(Beginning of Data to examine)
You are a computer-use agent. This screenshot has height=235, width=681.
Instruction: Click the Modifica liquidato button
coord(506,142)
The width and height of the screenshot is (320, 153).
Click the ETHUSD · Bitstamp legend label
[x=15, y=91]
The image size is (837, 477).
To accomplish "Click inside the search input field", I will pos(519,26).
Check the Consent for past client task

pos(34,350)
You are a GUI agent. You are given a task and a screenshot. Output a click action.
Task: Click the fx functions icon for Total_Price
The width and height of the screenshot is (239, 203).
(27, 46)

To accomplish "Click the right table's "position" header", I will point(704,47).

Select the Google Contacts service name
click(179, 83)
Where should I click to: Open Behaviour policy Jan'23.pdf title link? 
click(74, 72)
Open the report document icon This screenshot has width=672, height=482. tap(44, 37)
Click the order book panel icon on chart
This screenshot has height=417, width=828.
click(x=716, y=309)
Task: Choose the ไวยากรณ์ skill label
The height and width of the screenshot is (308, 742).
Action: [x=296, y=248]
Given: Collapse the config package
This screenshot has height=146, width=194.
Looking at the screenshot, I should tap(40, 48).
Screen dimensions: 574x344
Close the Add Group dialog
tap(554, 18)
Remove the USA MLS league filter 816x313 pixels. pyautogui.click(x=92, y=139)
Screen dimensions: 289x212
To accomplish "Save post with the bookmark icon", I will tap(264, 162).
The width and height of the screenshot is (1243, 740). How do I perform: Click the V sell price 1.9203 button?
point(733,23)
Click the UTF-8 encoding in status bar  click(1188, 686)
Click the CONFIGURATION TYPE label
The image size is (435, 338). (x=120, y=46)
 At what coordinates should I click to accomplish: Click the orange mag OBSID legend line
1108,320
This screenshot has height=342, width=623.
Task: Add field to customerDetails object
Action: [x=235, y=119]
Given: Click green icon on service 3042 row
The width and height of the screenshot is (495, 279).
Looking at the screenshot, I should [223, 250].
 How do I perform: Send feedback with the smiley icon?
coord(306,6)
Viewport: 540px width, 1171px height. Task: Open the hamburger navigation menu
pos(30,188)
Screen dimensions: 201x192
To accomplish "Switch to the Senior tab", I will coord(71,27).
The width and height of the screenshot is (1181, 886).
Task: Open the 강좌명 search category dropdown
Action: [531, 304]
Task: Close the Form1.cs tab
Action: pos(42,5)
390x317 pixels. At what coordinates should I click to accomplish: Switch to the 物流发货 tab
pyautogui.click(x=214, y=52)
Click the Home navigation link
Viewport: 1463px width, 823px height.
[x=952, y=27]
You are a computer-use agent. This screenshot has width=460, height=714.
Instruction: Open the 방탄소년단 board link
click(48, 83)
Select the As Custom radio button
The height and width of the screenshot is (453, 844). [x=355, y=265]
(End of Data to examine)
Every single entry is to be retyped exactly.

Task result →
You are a computer-use agent. This screenshot has height=235, width=681.
Instruction: Click the Modifica liquidato button
coord(506,142)
The width and height of the screenshot is (320, 153).
Click the ETHUSD · Bitstamp legend label
[x=15, y=91]
The image size is (837, 477).
To accomplish "Click inside the search input field", I will pos(519,26).
Check the Consent for past client task

pos(34,350)
You are a GUI agent. You are given a task and a screenshot. Output a click action.
Task: Click the fx functions icon for Total_Price
The width and height of the screenshot is (239, 203).
(27, 46)

To accomplish "Click the right table's "position" header", I will point(704,47).

Select the Google Contacts service name
click(179, 83)
Where should I click to: Open Behaviour policy Jan'23.pdf title link? 
click(74, 72)
Open the report document icon This screenshot has width=672, height=482. tap(44, 37)
Click the order book panel icon on chart
This screenshot has height=417, width=828.
click(x=716, y=309)
Task: Choose the ไวยากรณ์ skill label
The height and width of the screenshot is (308, 742).
Action: [x=296, y=248]
Given: Collapse the config package
This screenshot has height=146, width=194.
Looking at the screenshot, I should tap(40, 48).
Screen dimensions: 574x344
Close the Add Group dialog
tap(554, 18)
Remove the USA MLS league filter 816x313 pixels. pyautogui.click(x=92, y=139)
Screen dimensions: 289x212
To accomplish "Save post with the bookmark icon", I will tap(264, 162).
The width and height of the screenshot is (1243, 740). How do I perform: Click the V sell price 1.9203 button?
point(733,23)
Click the UTF-8 encoding in status bar  click(1188, 686)
Click the CONFIGURATION TYPE label
The image size is (435, 338). (x=120, y=46)
 At what coordinates should I click to accomplish: Click the orange mag OBSID legend line
1108,320
This screenshot has height=342, width=623.
Task: Add field to customerDetails object
Action: [x=235, y=119]
Given: Click green icon on service 3042 row
The width and height of the screenshot is (495, 279).
Looking at the screenshot, I should [223, 250].
 How do I perform: Send feedback with the smiley icon?
coord(306,6)
Viewport: 540px width, 1171px height. Task: Open the hamburger navigation menu
pos(30,188)
Screen dimensions: 201x192
To accomplish "Switch to the Senior tab", I will coord(71,27).
The width and height of the screenshot is (1181, 886).
Task: Open the 강좌명 search category dropdown
Action: [531, 304]
Task: Close the Form1.cs tab
Action: pos(42,5)
390x317 pixels. At what coordinates should I click to accomplish: Switch to the 物流发货 tab
pyautogui.click(x=214, y=52)
Click the Home navigation link
Viewport: 1463px width, 823px height.
[x=952, y=27]
You are a computer-use agent. This screenshot has width=460, height=714.
Instruction: Open the 방탄소년단 board link
click(48, 83)
Select the As Custom radio button
The height and width of the screenshot is (453, 844). [x=355, y=265]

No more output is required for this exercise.